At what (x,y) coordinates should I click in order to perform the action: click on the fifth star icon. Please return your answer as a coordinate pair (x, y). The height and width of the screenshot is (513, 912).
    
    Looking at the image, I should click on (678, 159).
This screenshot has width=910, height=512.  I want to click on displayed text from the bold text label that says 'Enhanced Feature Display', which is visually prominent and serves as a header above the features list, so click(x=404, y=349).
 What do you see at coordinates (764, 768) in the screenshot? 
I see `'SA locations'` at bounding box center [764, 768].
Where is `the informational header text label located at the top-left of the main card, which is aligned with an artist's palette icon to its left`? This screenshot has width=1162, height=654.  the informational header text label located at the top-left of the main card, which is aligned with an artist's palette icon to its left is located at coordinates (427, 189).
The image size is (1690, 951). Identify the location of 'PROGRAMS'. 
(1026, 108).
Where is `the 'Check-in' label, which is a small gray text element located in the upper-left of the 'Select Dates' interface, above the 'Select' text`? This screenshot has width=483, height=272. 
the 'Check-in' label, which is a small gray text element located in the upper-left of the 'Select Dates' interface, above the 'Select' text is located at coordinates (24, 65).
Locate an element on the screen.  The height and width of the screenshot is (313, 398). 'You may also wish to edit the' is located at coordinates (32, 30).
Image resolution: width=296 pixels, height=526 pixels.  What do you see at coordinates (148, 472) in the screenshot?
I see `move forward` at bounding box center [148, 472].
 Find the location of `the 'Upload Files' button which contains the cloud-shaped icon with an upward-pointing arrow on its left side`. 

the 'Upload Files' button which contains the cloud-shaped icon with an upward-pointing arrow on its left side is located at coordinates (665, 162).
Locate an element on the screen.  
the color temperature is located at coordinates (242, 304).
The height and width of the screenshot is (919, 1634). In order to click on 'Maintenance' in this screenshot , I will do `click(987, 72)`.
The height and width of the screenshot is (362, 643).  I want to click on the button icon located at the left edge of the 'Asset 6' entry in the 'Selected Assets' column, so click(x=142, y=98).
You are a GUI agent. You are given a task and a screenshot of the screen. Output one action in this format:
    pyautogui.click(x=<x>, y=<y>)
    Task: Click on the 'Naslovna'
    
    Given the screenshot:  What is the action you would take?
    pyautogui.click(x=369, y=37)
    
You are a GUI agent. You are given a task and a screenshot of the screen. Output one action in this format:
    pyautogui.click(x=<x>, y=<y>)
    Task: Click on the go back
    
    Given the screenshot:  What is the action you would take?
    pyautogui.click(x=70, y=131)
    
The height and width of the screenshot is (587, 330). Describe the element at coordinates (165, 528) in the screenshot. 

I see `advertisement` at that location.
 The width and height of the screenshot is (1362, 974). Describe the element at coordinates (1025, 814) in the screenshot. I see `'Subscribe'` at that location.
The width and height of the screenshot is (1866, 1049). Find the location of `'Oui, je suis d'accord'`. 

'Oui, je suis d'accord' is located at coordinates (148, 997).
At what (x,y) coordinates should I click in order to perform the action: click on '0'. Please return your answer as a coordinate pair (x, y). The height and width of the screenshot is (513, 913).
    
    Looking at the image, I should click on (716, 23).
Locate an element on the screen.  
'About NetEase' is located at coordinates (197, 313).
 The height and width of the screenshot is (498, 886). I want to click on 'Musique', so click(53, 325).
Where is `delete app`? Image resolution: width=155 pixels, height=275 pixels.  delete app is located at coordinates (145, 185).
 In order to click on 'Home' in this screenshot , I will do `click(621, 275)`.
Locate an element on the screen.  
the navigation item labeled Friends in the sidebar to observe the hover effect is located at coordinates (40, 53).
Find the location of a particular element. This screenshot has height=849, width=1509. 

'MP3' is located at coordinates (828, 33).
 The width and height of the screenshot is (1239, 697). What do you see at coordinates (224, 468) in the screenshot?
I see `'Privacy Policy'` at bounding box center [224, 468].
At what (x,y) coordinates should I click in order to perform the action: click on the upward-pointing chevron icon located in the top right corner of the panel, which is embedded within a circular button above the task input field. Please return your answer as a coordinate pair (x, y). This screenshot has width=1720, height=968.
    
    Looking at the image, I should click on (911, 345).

_Exercise details_. Rewrite the listing above with every "Locate an element" swapped for "Find an element", leaving everything else as it is.

_Answer to the problem_.
At what (x,y) coordinates should I click in order to perform the action: click on the fifth star icon. Please return your answer as a coordinate pair (x, y). The height and width of the screenshot is (513, 912).
    
    Looking at the image, I should click on (678, 159).
This screenshot has width=910, height=512.  I want to click on displayed text from the bold text label that says 'Enhanced Feature Display', which is visually prominent and serves as a header above the features list, so click(x=404, y=349).
 What do you see at coordinates (764, 768) in the screenshot? 
I see `'SA locations'` at bounding box center [764, 768].
Where is `the informational header text label located at the top-left of the main card, which is aligned with an artist's palette icon to its left`? This screenshot has width=1162, height=654.  the informational header text label located at the top-left of the main card, which is aligned with an artist's palette icon to its left is located at coordinates (427, 189).
The image size is (1690, 951). Identify the location of 'PROGRAMS'. 
(1026, 108).
Where is `the 'Check-in' label, which is a small gray text element located in the upper-left of the 'Select Dates' interface, above the 'Select' text`? This screenshot has width=483, height=272. 
the 'Check-in' label, which is a small gray text element located in the upper-left of the 'Select Dates' interface, above the 'Select' text is located at coordinates (24, 65).
Find an element on the screen.  The height and width of the screenshot is (313, 398). 'You may also wish to edit the' is located at coordinates (32, 30).
Image resolution: width=296 pixels, height=526 pixels.  What do you see at coordinates (148, 472) in the screenshot?
I see `move forward` at bounding box center [148, 472].
 Find the location of `the 'Upload Files' button which contains the cloud-shaped icon with an upward-pointing arrow on its left side`. 

the 'Upload Files' button which contains the cloud-shaped icon with an upward-pointing arrow on its left side is located at coordinates (665, 162).
Find an element on the screen.  
the color temperature is located at coordinates (242, 304).
The height and width of the screenshot is (919, 1634). In order to click on 'Maintenance' in this screenshot , I will do `click(987, 72)`.
The height and width of the screenshot is (362, 643).  I want to click on the button icon located at the left edge of the 'Asset 6' entry in the 'Selected Assets' column, so click(x=142, y=98).
You are a GUI agent. You are given a task and a screenshot of the screen. Output one action in this format:
    pyautogui.click(x=<x>, y=<y>)
    Task: Click on the 'Naslovna'
    
    Given the screenshot:  What is the action you would take?
    pyautogui.click(x=369, y=37)
    
You are a GUI agent. You are given a task and a screenshot of the screen. Output one action in this format:
    pyautogui.click(x=<x>, y=<y>)
    Task: Click on the go back
    
    Given the screenshot:  What is the action you would take?
    pyautogui.click(x=70, y=131)
    
The height and width of the screenshot is (587, 330). Describe the element at coordinates (165, 528) in the screenshot. 

I see `advertisement` at that location.
 The width and height of the screenshot is (1362, 974). Describe the element at coordinates (1025, 814) in the screenshot. I see `'Subscribe'` at that location.
The width and height of the screenshot is (1866, 1049). Find the location of `'Oui, je suis d'accord'`. 

'Oui, je suis d'accord' is located at coordinates (148, 997).
At what (x,y) coordinates should I click in order to perform the action: click on '0'. Please return your answer as a coordinate pair (x, y). The height and width of the screenshot is (513, 913).
    
    Looking at the image, I should click on (716, 23).
Find an element on the screen.  
'About NetEase' is located at coordinates (197, 313).
 The height and width of the screenshot is (498, 886). I want to click on 'Musique', so click(53, 325).
Where is `delete app`? Image resolution: width=155 pixels, height=275 pixels.  delete app is located at coordinates (145, 185).
 In order to click on 'Home' in this screenshot , I will do `click(621, 275)`.
Find an element on the screen.  
the navigation item labeled Friends in the sidebar to observe the hover effect is located at coordinates (40, 53).
Find the location of a particular element. This screenshot has height=849, width=1509. 

'MP3' is located at coordinates (828, 33).
 The width and height of the screenshot is (1239, 697). What do you see at coordinates (224, 468) in the screenshot?
I see `'Privacy Policy'` at bounding box center [224, 468].
At what (x,y) coordinates should I click in order to perform the action: click on the upward-pointing chevron icon located in the top right corner of the panel, which is embedded within a circular button above the task input field. Please return your answer as a coordinate pair (x, y). This screenshot has width=1720, height=968.
    
    Looking at the image, I should click on (911, 345).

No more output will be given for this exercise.